*** Block opens ***
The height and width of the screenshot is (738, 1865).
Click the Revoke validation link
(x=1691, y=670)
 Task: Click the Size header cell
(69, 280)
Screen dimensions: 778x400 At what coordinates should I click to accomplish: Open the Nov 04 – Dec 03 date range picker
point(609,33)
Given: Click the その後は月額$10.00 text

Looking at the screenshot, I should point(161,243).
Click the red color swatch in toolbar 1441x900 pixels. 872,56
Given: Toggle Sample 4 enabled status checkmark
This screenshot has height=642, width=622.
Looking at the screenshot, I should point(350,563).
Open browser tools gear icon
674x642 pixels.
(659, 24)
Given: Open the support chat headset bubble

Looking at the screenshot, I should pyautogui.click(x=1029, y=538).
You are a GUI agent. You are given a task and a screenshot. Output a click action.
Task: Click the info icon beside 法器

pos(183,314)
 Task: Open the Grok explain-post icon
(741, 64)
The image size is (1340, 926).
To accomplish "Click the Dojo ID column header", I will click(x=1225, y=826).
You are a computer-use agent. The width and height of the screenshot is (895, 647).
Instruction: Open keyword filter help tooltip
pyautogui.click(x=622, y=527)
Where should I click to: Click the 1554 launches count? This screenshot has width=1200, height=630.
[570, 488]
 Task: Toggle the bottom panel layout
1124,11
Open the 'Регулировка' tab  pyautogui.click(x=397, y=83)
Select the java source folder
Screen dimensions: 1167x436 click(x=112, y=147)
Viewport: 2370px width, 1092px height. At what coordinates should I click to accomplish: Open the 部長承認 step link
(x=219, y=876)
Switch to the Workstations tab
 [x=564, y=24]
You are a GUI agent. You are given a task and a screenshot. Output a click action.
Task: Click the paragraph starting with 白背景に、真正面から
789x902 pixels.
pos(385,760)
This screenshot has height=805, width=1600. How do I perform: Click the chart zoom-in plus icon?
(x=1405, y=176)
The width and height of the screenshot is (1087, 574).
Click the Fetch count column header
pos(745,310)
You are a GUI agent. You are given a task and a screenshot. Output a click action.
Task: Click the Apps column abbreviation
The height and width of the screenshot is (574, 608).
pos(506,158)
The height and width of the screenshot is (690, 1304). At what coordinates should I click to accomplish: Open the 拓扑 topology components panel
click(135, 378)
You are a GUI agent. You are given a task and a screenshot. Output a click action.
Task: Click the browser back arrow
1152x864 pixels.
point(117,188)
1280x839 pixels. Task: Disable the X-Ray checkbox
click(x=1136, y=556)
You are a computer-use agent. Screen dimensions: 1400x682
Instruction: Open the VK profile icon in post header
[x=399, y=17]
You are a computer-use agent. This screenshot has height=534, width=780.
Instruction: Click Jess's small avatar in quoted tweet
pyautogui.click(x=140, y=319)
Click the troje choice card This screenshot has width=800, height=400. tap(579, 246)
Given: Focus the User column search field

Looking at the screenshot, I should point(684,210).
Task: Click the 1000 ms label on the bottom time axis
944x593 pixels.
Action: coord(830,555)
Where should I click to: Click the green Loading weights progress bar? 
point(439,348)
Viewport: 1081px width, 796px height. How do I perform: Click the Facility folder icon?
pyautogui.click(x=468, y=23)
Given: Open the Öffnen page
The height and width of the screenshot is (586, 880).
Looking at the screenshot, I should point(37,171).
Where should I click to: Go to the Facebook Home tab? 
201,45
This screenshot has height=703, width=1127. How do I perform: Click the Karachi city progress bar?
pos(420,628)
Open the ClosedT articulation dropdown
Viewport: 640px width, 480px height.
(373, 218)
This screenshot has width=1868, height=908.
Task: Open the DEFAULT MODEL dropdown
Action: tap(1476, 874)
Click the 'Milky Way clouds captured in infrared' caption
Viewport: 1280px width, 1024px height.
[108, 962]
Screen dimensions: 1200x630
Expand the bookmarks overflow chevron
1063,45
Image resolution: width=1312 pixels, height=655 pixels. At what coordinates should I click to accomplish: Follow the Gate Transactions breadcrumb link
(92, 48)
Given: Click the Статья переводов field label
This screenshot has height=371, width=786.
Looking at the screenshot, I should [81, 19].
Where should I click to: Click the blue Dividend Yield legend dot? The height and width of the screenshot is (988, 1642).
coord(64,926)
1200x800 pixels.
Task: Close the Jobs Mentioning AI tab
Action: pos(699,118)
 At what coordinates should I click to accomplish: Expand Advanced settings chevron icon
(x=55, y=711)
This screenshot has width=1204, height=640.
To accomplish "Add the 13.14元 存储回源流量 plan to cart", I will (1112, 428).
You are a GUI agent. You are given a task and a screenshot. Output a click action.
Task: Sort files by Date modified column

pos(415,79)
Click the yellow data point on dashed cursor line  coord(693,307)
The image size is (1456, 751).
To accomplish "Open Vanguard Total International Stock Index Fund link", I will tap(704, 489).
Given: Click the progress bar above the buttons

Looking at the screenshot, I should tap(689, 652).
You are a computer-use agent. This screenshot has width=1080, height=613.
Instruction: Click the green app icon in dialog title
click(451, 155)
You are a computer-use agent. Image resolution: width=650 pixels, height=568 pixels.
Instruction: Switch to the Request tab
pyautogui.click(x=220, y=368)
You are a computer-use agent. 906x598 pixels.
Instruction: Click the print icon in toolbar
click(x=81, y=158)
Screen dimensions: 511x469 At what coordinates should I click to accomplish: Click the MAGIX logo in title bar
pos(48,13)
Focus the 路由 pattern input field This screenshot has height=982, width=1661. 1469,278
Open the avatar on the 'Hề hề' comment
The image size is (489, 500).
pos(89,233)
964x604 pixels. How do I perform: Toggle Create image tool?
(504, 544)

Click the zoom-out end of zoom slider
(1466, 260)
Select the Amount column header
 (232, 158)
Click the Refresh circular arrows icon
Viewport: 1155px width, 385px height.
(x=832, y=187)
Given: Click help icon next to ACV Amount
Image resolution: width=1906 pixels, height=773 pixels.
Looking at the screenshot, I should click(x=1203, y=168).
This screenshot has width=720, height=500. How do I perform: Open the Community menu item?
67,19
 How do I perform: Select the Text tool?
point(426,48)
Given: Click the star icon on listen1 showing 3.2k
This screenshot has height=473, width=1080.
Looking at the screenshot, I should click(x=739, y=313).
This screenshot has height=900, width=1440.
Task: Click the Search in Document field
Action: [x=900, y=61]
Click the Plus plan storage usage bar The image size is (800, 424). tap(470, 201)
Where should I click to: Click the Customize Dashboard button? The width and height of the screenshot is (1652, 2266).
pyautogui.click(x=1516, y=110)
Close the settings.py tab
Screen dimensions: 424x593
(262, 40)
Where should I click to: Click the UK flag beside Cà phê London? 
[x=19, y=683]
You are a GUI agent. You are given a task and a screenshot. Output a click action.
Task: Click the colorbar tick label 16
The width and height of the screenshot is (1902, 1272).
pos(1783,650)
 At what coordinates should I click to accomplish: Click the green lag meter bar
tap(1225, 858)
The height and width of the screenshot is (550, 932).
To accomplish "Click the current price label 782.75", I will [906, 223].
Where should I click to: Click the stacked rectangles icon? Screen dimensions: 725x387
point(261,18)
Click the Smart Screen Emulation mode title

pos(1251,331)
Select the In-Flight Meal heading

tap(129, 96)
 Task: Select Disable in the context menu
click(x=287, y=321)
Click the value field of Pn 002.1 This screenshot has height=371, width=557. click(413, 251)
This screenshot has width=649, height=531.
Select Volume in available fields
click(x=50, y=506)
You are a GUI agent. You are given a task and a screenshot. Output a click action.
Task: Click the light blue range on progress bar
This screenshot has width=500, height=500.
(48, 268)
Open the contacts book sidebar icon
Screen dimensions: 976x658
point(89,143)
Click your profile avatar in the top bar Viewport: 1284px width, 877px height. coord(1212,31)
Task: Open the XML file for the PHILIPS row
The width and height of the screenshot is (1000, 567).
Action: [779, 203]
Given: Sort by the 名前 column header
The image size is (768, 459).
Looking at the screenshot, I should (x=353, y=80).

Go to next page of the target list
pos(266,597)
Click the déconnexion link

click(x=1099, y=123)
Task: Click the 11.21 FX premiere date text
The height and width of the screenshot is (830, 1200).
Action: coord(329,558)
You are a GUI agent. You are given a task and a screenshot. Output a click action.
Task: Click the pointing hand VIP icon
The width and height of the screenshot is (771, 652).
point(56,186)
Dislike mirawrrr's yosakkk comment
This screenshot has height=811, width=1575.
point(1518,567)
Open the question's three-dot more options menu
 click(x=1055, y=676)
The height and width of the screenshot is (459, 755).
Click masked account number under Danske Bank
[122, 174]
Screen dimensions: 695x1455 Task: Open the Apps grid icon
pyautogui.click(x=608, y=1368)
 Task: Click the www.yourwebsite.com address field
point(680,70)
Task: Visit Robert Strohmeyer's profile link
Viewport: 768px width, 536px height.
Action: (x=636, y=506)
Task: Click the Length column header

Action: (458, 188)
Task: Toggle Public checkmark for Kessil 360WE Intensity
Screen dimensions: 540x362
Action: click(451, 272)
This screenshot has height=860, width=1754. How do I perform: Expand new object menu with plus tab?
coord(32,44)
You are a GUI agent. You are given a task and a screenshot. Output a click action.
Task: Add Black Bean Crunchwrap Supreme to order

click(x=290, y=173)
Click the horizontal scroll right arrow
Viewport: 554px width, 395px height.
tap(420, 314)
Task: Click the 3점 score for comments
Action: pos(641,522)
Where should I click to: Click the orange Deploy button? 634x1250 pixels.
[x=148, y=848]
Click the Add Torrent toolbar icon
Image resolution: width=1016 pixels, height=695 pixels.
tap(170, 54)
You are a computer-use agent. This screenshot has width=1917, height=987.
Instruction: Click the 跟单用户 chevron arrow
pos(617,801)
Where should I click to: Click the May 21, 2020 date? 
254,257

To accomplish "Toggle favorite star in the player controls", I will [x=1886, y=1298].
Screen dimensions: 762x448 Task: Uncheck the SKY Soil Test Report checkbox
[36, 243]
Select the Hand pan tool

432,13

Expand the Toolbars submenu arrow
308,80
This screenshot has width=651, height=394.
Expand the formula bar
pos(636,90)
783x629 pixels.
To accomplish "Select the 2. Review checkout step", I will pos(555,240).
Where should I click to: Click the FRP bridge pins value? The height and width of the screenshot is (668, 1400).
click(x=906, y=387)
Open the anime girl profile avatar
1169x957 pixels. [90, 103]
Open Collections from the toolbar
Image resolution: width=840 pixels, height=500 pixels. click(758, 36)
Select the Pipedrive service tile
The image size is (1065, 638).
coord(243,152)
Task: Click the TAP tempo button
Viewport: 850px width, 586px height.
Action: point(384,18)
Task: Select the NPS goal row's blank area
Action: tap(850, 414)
*** Block closes ***
• **Exercise directions**: Respond with the lines above, from the one that holds "Task: Click the TAP tempo button" to the end of the listing, each repeated exactly, and with no other material.

• **Solved exercise**:
Task: Click the TAP tempo button
Viewport: 850px width, 586px height.
Action: point(384,18)
Task: Select the NPS goal row's blank area
Action: tap(850, 414)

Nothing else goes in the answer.